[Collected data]
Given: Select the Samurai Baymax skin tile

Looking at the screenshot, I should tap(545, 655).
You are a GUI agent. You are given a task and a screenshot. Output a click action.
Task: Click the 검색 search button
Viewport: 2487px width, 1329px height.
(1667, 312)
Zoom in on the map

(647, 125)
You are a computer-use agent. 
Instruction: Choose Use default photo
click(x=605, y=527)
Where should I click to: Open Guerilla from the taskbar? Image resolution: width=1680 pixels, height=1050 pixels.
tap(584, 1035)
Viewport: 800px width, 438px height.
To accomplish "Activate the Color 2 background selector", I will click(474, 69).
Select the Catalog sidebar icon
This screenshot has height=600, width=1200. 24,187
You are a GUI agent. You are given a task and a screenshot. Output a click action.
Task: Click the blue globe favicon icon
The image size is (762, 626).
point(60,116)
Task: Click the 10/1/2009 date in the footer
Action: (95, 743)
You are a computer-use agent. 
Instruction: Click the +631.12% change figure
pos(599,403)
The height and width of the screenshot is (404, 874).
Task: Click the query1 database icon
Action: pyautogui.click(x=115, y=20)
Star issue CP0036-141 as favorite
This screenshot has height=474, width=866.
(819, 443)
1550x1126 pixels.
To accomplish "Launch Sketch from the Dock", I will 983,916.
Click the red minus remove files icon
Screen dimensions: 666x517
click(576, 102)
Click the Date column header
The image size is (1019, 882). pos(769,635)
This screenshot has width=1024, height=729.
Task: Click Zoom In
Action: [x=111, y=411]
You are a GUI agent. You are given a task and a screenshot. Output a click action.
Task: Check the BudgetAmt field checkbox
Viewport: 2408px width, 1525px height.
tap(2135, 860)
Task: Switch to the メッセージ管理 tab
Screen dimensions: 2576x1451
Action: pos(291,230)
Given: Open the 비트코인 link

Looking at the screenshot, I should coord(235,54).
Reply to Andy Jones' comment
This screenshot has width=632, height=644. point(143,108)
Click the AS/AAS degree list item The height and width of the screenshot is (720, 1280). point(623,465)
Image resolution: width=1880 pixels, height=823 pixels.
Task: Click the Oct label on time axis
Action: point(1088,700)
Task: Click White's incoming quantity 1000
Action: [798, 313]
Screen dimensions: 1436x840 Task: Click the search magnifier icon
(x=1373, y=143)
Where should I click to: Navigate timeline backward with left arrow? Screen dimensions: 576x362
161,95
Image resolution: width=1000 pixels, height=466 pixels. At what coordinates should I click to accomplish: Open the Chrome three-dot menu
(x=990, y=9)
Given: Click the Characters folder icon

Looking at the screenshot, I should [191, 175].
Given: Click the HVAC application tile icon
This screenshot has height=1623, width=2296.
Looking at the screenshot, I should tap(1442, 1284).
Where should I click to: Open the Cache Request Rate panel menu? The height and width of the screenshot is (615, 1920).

What is asked: Rewrite the records above as a two-column Markdown table headed Row and Line. Give each nonblank line its own numbered row and leave out the blank lines.

Response:
| Row | Line |
|---|---|
| 1 | Given: Select the Samurai Baymax skin tile |
| 2 | Looking at the screenshot, I should tap(545, 655). |
| 3 | You are a GUI agent. You are given a task and a screenshot. Output a click action. |
| 4 | Task: Click the 검색 search button |
| 5 | Viewport: 2487px width, 1329px height. |
| 6 | (1667, 312) |
| 7 | Zoom in on the map |
| 8 | (647, 125) |
| 9 | You are a computer-use agent.  |
| 10 | Instruction: Choose Use default photo |
| 11 | click(x=605, y=527) |
| 12 | Where should I click to: Open Guerilla from the taskbar? Image resolution: width=1680 pixels, height=1050 pixels. |
| 13 | tap(584, 1035) |
| 14 | Viewport: 800px width, 438px height. |
| 15 | To accomplish "Activate the Color 2 background selector", I will click(474, 69). |
| 16 | Select the Catalog sidebar icon |
| 17 | This screenshot has height=600, width=1200. 24,187 |
| 18 | You are a GUI agent. You are given a task and a screenshot. Output a click action. |
| 19 | Task: Click the blue globe favicon icon |
| 20 | The image size is (762, 626). |
| 21 | point(60,116) |
| 22 | Task: Click the 10/1/2009 date in the footer |
| 23 | Action: (95, 743) |
| 24 | You are a computer-use agent.  |
| 25 | Instruction: Click the +631.12% change figure |
| 26 | pos(599,403) |
| 27 | The height and width of the screenshot is (404, 874). |
| 28 | Task: Click the query1 database icon |
| 29 | Action: pyautogui.click(x=115, y=20) |
| 30 | Star issue CP0036-141 as favorite |
| 31 | This screenshot has height=474, width=866. |
| 32 | (819, 443) |
| 33 | 1550x1126 pixels. |
| 34 | To accomplish "Launch Sketch from the Dock", I will 983,916. |
| 35 | Click the red minus remove files icon |
| 36 | Screen dimensions: 666x517 |
| 37 | click(576, 102) |
| 38 | Click the Date column header |
| 39 | The image size is (1019, 882). pos(769,635) |
| 40 | This screenshot has width=1024, height=729. |
| 41 | Task: Click Zoom In |
| 42 | Action: [x=111, y=411] |
| 43 | You are a GUI agent. You are given a task and a screenshot. Output a click action. |
| 44 | Task: Check the BudgetAmt field checkbox |
| 45 | Viewport: 2408px width, 1525px height. |
| 46 | tap(2135, 860) |
| 47 | Task: Switch to the メッセージ管理 tab |
| 48 | Screen dimensions: 2576x1451 |
| 49 | Action: pos(291,230) |
| 50 | Given: Open the 비트코인 link |
| 51 | Looking at the screenshot, I should coord(235,54). |
| 52 | Reply to Andy Jones' comment |
| 53 | This screenshot has width=632, height=644. point(143,108) |
| 54 | Click the AS/AAS degree list item The height and width of the screenshot is (720, 1280). point(623,465) |
| 55 | Image resolution: width=1880 pixels, height=823 pixels. |
| 56 | Task: Click the Oct label on time axis |
| 57 | Action: point(1088,700) |
| 58 | Task: Click White's incoming quantity 1000 |
| 59 | Action: [798, 313] |
| 60 | Screen dimensions: 1436x840 Task: Click the search magnifier icon |
| 61 | (x=1373, y=143) |
| 62 | Where should I click to: Navigate timeline backward with left arrow? Screen dimensions: 576x362 |
| 63 | 161,95 |
| 64 | Image resolution: width=1000 pixels, height=466 pixels. At what coordinates should I click to accomplish: Open the Chrome three-dot menu |
| 65 | (x=990, y=9) |
| 66 | Given: Click the Characters folder icon |
| 67 | Looking at the screenshot, I should [191, 175]. |
| 68 | Given: Click the HVAC application tile icon |
| 69 | This screenshot has height=1623, width=2296. |
| 70 | Looking at the screenshot, I should tap(1442, 1284). |
| 71 | Where should I click to: Open the Cache Request Rate panel menu? The height and width of the screenshot is (615, 1920). |